_PROBLEM_:
Please output the stretch from the line containing "Identify the location of storage-ratio-card: מטריקה" through the line containing "(1000, 334).", copying those lines exactly as they appear, with both ends included.
INFORMATION Start Marker
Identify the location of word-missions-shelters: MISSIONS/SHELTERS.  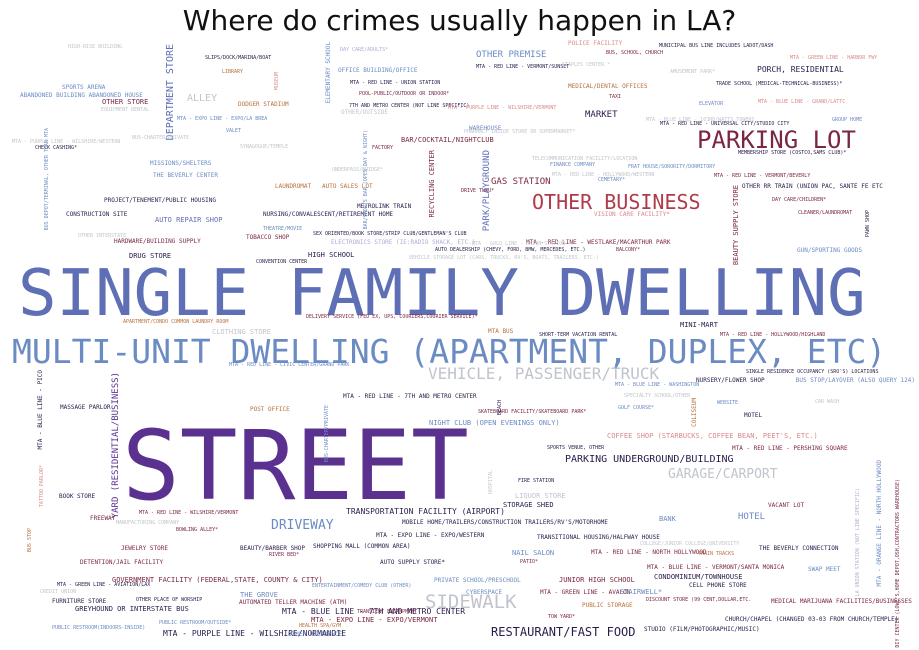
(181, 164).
INFORMATION End Marker
INFORMATION Start Marker
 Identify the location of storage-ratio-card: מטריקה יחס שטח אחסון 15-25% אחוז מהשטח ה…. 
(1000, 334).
INFORMATION End Marker
INFORMATION Start Marker
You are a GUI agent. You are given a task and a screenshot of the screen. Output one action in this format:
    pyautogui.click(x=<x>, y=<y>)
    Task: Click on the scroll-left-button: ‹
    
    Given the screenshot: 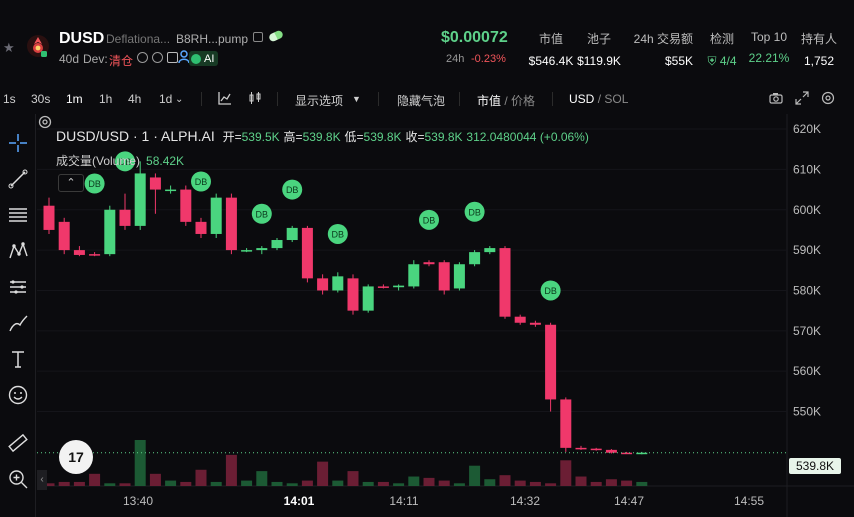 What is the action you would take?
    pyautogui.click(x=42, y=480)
INFORMATION End Marker
_TASK OUTPUT_:
 Identify the location of storage-ratio-card: מטריקה יחס שטח אחסון 15-25% אחוז מהשטח ה…. 
(1000, 334).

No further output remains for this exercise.